The survival of patients with OPSCC may differ significantly between individuals, mainly related to HPV status (Ang et al, 2010; Rietbergen et al, 2013a). Consequently, the ability to estimate survival probability of OPSCC patients before any type of treatment would be very valuable for decision making, especially for patients who might be enrolled in treatment de-escalation trials (the ‘low-risk’ group). The prognostic model we previously developed and validated in this study seems to be applicable for the entire patient population who presents in daily practice, also including patients with early stage of disease and severe comorbidity. Moreover, this model might be very suitable for a patient population with a high percentage of heavy smokers, as is the case in most European patient populations. This is partially shown by the shift in distribution between the two low-risk groups in the RTOG 0129 model and our prognostic model; the group of HPV-positive patients with a low comorbidity score but smoking more than 10 pack years would have belonged to the ‘intermediate’ risk group according to the RTOG 0129 model, while they actually had a good 5-year survival rate. This finding also demonstrates that eventually more patients could be included in clinical de-escalation trials (i.e., HPV patients who smoked >10 pack years but without comorbidity). The difference between the models and the shift in case distribution also poses a warning when using these models in clinical trial designs. The population on which the model has been developed should be more or less identical with the population that is enrolled in clinical trials, or the model should be separately validated. Whether our model or the RTOG 0129 model is most suited for patient selection in clinical de-escalation trials remains to be determined. Patients selected for these trials are typically stage III/IV, scheduled for chemoradiation and with good performance status. The current group of 235 patients was not large enough to focus analyses on these specific cases.

Moreover, in the context of broadening the HPV-positive population suitable for de-escalation trials, the group of HPV-positive patients with N2c nodal stage should also be considered. O'Sullivan et al (2013) showed that this group of patients have a reduced distant control when treated with radiotherapy alone and seem less suited for deintensification strategies that omit chemotherapy. As the number of HPV-positive patients with a high nodal stage in this study was small (n=9) and most patients received chemoradiotherapy, we cannot draw definite conclusions on this. In future studies we hope to further evaluate this important group of HPV-positive patients.
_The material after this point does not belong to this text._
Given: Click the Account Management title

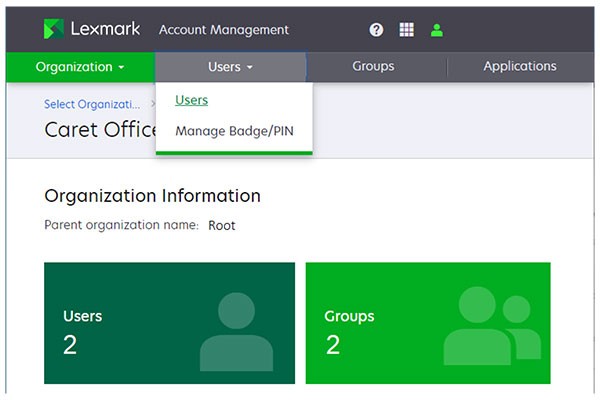Looking at the screenshot, I should [x=224, y=30].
The difference in proportion of HPV-positive cases between the two Dutch cohorts might relate to the time period from which cases have been selected; the patients of the independent validation cohort were selected from the period 2000–2011, whereas the patients of the previous VUmc/EMC cohort were selected from the period 2000–2006. HPV prevalence rates in oropharyngeal tumours have been increasing significantly in the past two decades. We showed a continuous increase in the proportion of HPV-positive OPSCC from 5% in 1990 to 29% in 2010 at our institute (Rietbergen et al, 2013b).

This study has certain limitations. First, the retrospective data collection might have caused a possible lack of accuracy in the smoking and comorbidity data. Second, the heterogeneity of the treatment given, and the high proportion of patients treated with radiation alone, might have affected outcomes. However, there was no significant difference in survival between the different treatment groups for either HPV-negative patients (P=0.37) or HPV-positive patients (P=0.1).

In conclusion, we validated our previously defined prognostic model with an independent series of patients. The group consisted of patients with all different stages of disease and patients with a low comorbidity as well as a high comorbidity score. This model could be used for stratification in clinical trials, especially in patient populations with a high percentage of heavy smokers. The model will be publicly available on the website www.predictcancer.org after publication.